In fact, there have been very few times that Trump or the White House has acknowledged that he’s taken a test — only about a half-dozen in total.

Trump’s first known test was in mid-March, after he hosted President Jair Bolsonaro of Brazil at Mar-a-Lago shortly before an aide to Bolsonaro tested positive. On March 16, Trump revealed that he had tested negative.

It’s worth noting that, a week earlier, he rejected the idea that he needed to get a test.

“I spoke to the White House doctor — terrific guy, talented guy — he said he sees no reason to do it,” Trump said then, referring to Conley. “There’s no symptoms, no anything.”

In early April, Conley released a memo documenting another test, again negative.

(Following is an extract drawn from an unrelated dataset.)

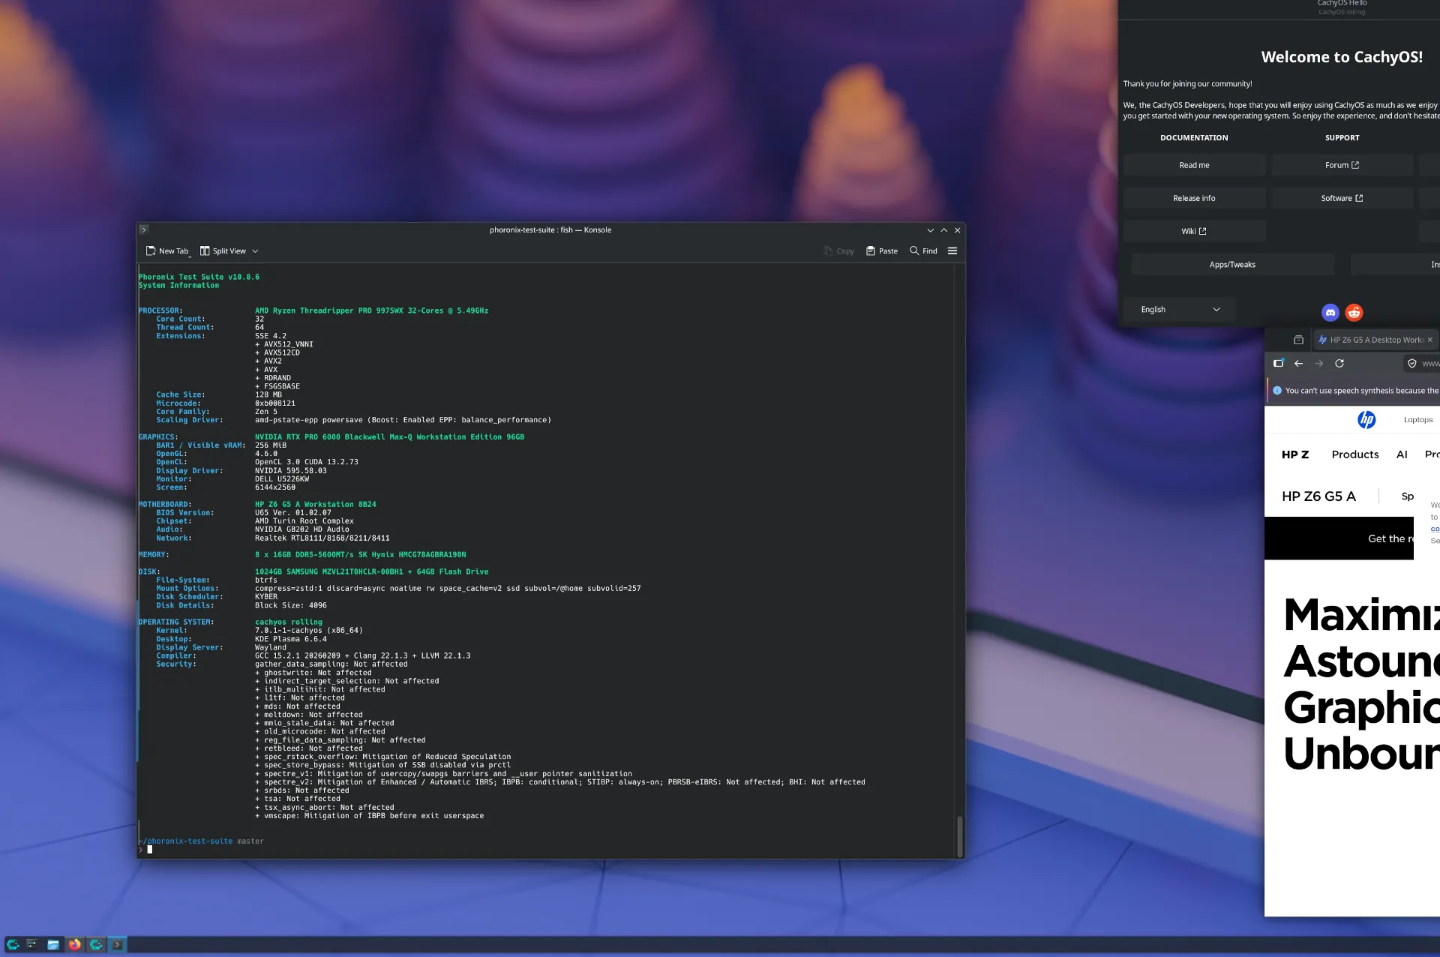Open the CachyOS Forum link
This screenshot has height=957, width=1440.
point(1342,164)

By early May, Trump was touting having been tested “a number of times.” On May 18, he said he was being tested “every couple of days.” Three days after that, he offered his most infamous summary of his test results, saying that he’d recently “tested positively toward negative, right? So, no, I tested perfectly this morning, meaning — meaning I tested negative.”

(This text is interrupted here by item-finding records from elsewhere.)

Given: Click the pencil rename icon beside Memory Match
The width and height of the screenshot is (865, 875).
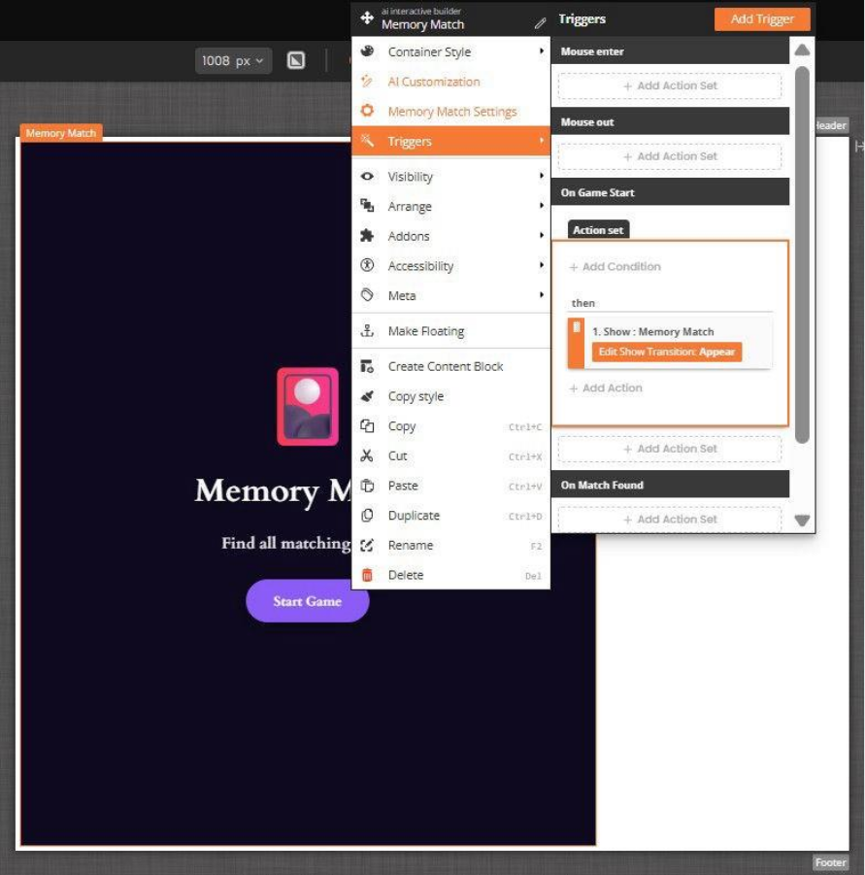Looking at the screenshot, I should 540,22.
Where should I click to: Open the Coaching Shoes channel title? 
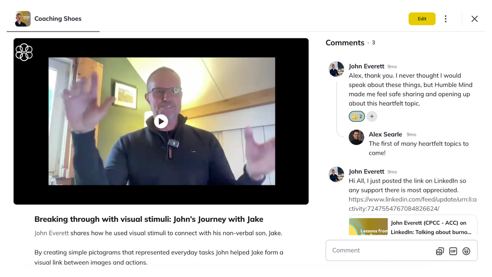pyautogui.click(x=58, y=19)
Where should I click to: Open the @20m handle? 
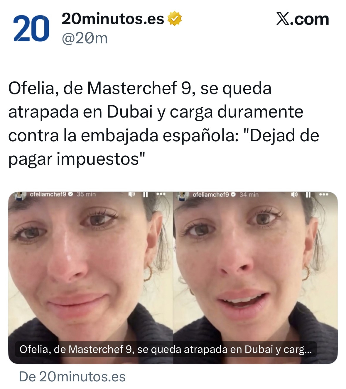(85, 38)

That was it, save one interaction in early July. South Dakota Gov. Kristi L. Noem (R) had been in contact with someone who’d tested positive for the virus and then flew on Air Force One with Trump. McEnany was asked why Noem was allowed to do so and if Trump had tested negative since the flight.

“Yes, the president is tested constantly,” McEnany replied, “has tested negative, and those around him are tested as well.”

In the moment, that reads as vagueness, perhaps unfairly. It was two weeks later that McEnany touted Trump as the “most tested man in America” — an effort to rebut questions about why he refused to wear a mask when in public.

That the White House can’t or won’t reveal when Trump’s last negative test was conducted suggests one of three possibilities.

The first is that there’s concern about revealing the president’s personal information, which seems a bit like closing the barn doors after the horse is already at the glue factory.

The second is that Trump actually wasn’t tested as regularly as the White House has implied, reinforcing speculation that the safety net in place to prevent an outbreak was porous — speculation bolstered by the recent spate of confirmed cases in the executive mansion.

The third is that Trump was known to be positive earlier in the week but went ahead with planned events anyway.

Both of those latter possibilities introduce problematic political concerns, not to mention moral ones. Did the president knowingly put people at risk despite a positive test? Or did he put them at risk by accident, because he wasn’t being tested as often as was claimed?

Hence the question about those lecterns. Did Trump already know something then that the rest of us — including the Democratic presidential nominee and attendees at several fundraisers — wouldn’t learn until Friday? And, if not, why won’t the White House simply answer the question?